For each line below that includes the word "title", make a copy.

[Input for this task]

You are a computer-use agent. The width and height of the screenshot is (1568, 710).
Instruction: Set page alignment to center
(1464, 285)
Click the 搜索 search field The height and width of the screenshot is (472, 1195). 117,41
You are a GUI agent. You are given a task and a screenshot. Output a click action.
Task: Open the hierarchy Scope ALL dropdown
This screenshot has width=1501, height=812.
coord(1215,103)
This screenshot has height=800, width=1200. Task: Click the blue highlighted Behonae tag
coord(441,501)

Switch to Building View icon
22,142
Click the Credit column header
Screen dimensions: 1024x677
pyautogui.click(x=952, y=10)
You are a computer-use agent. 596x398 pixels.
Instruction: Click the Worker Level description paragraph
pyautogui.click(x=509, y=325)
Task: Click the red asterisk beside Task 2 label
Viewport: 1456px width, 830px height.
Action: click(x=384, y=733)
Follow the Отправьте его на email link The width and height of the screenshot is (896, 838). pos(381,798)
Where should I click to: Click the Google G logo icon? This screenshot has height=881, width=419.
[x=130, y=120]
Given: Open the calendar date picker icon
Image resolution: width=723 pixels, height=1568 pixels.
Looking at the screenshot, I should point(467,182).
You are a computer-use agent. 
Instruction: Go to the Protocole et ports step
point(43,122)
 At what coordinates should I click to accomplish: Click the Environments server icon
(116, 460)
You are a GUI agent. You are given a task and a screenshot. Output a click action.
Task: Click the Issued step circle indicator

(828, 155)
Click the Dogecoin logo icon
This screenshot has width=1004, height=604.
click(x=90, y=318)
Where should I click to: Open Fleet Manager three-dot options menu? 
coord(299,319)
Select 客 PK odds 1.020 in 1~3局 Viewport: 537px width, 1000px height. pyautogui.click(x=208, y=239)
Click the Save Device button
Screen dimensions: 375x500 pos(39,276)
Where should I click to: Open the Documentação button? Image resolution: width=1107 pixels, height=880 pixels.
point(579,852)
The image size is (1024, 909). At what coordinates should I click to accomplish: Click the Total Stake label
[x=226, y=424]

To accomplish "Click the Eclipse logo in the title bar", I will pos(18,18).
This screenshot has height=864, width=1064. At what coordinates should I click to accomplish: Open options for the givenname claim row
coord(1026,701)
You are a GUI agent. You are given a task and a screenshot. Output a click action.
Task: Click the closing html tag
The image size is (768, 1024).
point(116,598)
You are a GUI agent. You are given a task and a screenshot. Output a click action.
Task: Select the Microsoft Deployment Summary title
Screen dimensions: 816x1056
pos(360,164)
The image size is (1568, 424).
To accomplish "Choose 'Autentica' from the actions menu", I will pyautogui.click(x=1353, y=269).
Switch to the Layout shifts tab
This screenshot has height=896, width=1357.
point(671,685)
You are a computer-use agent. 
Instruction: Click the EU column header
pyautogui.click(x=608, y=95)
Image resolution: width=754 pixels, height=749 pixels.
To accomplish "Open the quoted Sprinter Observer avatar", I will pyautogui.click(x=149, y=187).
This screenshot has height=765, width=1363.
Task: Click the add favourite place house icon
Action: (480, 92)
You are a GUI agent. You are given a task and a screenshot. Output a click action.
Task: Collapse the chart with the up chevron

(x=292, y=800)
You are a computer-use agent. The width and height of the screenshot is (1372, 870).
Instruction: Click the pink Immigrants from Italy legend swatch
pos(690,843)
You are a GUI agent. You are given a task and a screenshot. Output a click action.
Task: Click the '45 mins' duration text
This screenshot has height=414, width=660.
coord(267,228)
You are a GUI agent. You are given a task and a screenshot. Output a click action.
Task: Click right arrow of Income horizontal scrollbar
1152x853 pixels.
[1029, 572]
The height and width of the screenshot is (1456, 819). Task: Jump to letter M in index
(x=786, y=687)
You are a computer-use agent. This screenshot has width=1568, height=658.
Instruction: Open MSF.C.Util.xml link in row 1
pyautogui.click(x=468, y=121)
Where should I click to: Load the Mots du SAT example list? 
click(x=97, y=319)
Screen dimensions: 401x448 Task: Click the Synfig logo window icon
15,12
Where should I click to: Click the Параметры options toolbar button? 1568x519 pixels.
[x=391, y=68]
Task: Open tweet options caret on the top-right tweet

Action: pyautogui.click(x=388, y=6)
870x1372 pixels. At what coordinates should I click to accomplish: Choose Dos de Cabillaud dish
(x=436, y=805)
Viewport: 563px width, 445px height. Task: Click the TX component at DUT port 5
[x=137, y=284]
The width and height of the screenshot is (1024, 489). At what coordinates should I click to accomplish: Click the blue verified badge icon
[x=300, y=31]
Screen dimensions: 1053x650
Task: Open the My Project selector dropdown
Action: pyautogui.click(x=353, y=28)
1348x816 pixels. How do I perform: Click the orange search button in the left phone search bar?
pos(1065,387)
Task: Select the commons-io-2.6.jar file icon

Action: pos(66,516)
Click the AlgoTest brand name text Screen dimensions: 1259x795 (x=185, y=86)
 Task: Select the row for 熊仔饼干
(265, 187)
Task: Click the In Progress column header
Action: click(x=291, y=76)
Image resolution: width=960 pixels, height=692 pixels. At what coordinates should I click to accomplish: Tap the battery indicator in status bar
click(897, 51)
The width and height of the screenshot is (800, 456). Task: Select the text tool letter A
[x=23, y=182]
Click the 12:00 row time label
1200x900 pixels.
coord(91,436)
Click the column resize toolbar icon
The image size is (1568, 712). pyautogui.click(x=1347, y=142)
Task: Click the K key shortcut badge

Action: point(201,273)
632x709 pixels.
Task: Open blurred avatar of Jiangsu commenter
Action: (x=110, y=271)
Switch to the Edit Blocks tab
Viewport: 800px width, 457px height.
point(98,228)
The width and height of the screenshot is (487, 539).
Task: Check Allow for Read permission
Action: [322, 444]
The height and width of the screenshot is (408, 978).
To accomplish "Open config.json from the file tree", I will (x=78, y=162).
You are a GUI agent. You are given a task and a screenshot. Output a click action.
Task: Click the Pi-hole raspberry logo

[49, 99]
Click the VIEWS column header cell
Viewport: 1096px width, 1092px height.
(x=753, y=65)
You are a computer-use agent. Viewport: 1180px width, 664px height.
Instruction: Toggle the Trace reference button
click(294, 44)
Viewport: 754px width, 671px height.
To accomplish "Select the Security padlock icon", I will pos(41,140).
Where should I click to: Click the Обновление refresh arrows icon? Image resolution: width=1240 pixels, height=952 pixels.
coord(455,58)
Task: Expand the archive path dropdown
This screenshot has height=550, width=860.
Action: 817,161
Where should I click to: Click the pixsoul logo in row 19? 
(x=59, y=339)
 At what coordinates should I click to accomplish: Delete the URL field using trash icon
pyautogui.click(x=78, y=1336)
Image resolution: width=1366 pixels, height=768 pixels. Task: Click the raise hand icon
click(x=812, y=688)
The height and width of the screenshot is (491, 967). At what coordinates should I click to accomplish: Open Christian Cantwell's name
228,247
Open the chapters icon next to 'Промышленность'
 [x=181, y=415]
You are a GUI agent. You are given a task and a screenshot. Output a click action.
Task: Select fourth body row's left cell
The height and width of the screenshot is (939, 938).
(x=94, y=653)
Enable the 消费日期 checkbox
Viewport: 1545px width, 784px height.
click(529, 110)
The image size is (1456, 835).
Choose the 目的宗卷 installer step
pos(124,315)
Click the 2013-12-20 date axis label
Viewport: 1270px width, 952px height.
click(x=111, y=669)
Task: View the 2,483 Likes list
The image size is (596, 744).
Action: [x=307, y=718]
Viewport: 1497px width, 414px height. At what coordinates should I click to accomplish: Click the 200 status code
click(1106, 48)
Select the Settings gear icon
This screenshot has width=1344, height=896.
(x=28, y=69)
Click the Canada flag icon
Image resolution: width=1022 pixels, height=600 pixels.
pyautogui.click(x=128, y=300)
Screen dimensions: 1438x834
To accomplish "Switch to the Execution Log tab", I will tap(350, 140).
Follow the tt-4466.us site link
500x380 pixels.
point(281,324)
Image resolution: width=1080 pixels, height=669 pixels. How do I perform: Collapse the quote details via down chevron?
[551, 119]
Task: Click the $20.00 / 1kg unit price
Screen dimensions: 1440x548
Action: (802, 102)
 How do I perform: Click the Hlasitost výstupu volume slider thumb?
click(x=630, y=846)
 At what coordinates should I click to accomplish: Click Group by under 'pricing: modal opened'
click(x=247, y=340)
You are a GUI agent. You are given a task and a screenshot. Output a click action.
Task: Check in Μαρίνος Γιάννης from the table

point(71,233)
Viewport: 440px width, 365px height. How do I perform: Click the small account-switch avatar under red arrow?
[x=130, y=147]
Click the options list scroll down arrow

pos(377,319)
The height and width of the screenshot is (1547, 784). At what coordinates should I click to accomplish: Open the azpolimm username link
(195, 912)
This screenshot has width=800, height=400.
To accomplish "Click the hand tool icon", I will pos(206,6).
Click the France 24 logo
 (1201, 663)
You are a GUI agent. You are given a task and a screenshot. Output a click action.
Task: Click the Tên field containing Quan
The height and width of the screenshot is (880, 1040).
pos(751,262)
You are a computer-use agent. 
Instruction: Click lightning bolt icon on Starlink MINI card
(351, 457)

[/Input for this task]

» **Exercise output**:
To accomplish "Click the Eclipse logo in the title bar", I will pos(18,18).
Task: Select the Microsoft Deployment Summary title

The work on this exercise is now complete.